One of the concerns that has been raised with ceramic bearings has been the fact that the material is slightly brittle. Historically, mostly with previous materials, there have been situations in which the ceramic femoral head or ceramic liner used has failed. Unfortunately, a number of the ceramic liners that have failed have been implanted in suboptimal alignment or mal-positioned with respect to the shell. Similarly, the vast majority of the ceramic heads that failed were made of older materials.
More recent developments in ceramic technology and particularly the introduction of ‘delta’ ceramic, have reduced the rate of femoral head fracture enormously. Similarly, an understanding of just how important it is that ceramic bearings are perfectly aligned and that the ceramic liners are perfectly positioned inside the uncemented shell has led to reduced concern of ceramic bearing failure.
One other concern that has been identified relating particularly to ceramic-ceramic bearings has been abnormal noise from that bearing and specifically what has been termed a ‘ceramic squeak’. This is a rare problem and has been associated with a particular implant that I have not used in large numbers within my practice. Our understanding of the aetiology of this squeak has improved significantly over recent years. As already detailed, implant squeak can occur much more commonly in some implants than others and indeed ceramic-ceramic squeak is more common when the implant has perhaps been suboptimally positioned, though not solely so.

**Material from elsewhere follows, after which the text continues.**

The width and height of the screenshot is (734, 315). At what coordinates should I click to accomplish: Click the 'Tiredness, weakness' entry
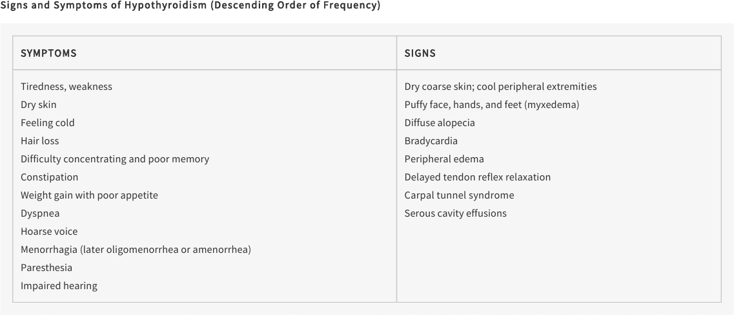66,87
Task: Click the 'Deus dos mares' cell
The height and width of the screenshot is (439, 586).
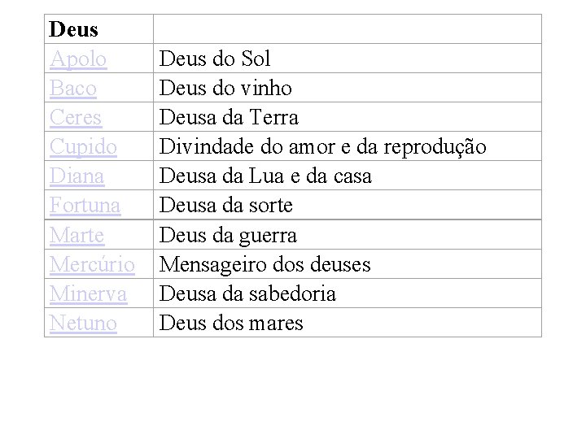Action: (x=231, y=322)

Many well-functioning joint replacements will result in very intermittent noises and perhaps further research is required as to why this occurs. Infrequent and intermittent noises in their own right do not indicate imminent failure of a hip replacement but certainly if a patient does experience this, they should return to their orthopaedic surgeon for further evaluation to exclude any significant concern.
Unfortunately, in some very rare cases, the squeak associated with ceramic-ceramic has been significant and indeed on occasion has been intrusive and disconcerting. As detailed above, many of these cases have been related to a particular implant and to suboptimal positioning of the implant. In that circumstance the squeak has required revision of the hip replacement. I have not had to revise a hip replacement that I have inserted purely for this concern.

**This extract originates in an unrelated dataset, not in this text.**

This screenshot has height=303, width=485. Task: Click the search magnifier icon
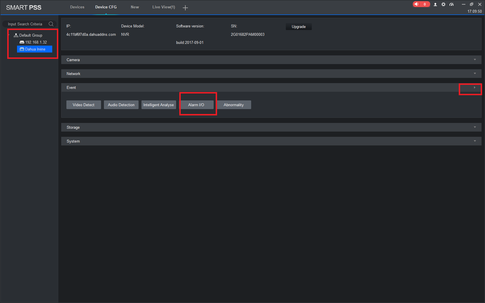pyautogui.click(x=51, y=24)
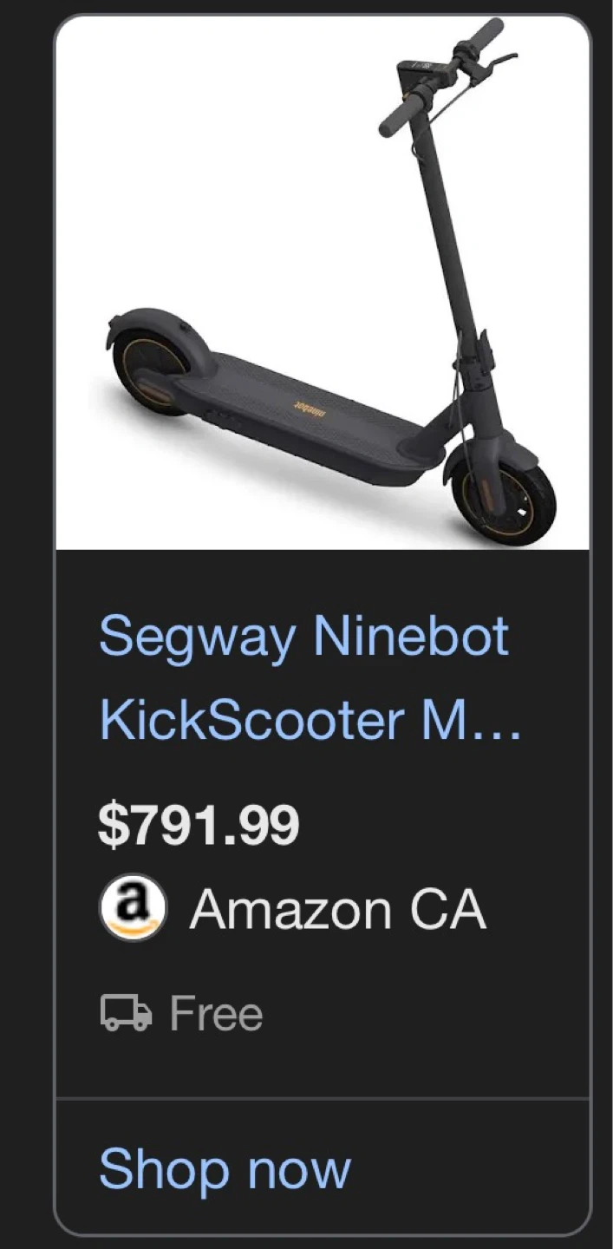Click the scooter handlebar dashboard display
Screen dimensions: 613x1249
421,69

Theoretically, therefore, the overall effect of a ‘ceramic-ceramic’ bearing has been a better, safer range of movement with the ability to use a relatively large head size and with reduced wear rate.

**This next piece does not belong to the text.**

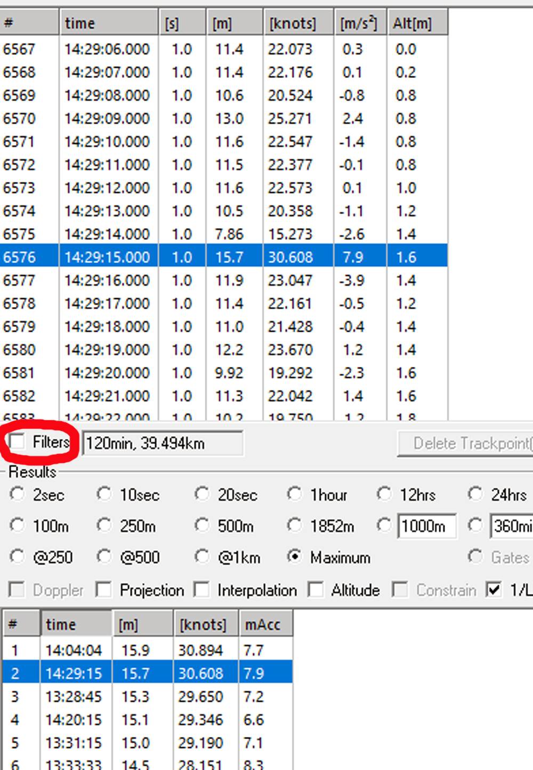Check the Projection option
This screenshot has height=770, width=533.
click(103, 590)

The theoretical benefits of ceramic bearings have been behind the development of a ‘ceramic-ceramic’ version of the hip resurfacing procedure. For a significant number of years now, I have been part of the design team for the MatOrtho ReCerf® device. Having been part of an international group, alongside Koen DeSmet (Ghent), Paul Beaule (Ottowa) and Bill Walter (Sydney), the group have collectively performed the earliest implantations worldwide. An initial clinical evaluation of the component is ongoing as detailed elsewhere on this website.